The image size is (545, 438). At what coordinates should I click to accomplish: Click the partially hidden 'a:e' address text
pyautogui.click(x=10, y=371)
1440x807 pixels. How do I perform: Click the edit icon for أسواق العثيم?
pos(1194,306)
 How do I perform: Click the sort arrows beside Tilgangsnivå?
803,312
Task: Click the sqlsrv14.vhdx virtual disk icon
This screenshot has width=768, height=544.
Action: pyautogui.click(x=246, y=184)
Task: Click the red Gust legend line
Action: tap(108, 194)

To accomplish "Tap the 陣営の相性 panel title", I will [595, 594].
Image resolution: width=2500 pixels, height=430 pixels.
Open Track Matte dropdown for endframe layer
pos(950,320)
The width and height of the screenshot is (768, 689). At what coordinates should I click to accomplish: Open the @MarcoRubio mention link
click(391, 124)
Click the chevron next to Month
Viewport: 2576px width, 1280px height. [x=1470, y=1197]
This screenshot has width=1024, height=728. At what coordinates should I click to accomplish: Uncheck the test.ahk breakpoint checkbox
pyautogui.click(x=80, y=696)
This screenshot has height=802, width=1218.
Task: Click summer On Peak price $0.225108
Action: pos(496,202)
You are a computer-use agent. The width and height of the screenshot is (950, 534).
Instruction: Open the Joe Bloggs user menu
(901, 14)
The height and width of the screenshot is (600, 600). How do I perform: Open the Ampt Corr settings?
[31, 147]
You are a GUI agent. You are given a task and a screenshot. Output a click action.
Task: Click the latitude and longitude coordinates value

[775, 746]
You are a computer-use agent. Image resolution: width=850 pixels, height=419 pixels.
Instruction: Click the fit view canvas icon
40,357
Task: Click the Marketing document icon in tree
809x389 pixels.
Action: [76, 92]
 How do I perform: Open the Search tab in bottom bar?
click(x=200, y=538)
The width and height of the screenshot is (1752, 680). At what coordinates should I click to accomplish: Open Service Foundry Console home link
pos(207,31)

⁂

§ **Task description**: Copy out each line of the records above that contains the string "height". Matching is case-sensitive.

§ **Exercise result**:
This screenshot has width=768, height=544.
Image resolution: width=2500 pixels, height=430 pixels.
The width and height of the screenshot is (768, 689). At what coordinates should I click to accomplish: Open the @MarcoRubio mention link
Viewport: 2576px width, 1280px height. [x=1470, y=1197]
This screenshot has width=1024, height=728. At what coordinates should I click to accomplish: Uncheck the test.ahk breakpoint checkbox
This screenshot has height=802, width=1218.
You are a computer-use agent. The width and height of the screenshot is (950, 534).
The height and width of the screenshot is (600, 600). How do I perform: Open the Ampt Corr settings?
You are a computer-use agent. Image resolution: width=850 pixels, height=419 pixels.
The width and height of the screenshot is (1752, 680). At what coordinates should I click to accomplish: Open Service Foundry Console home link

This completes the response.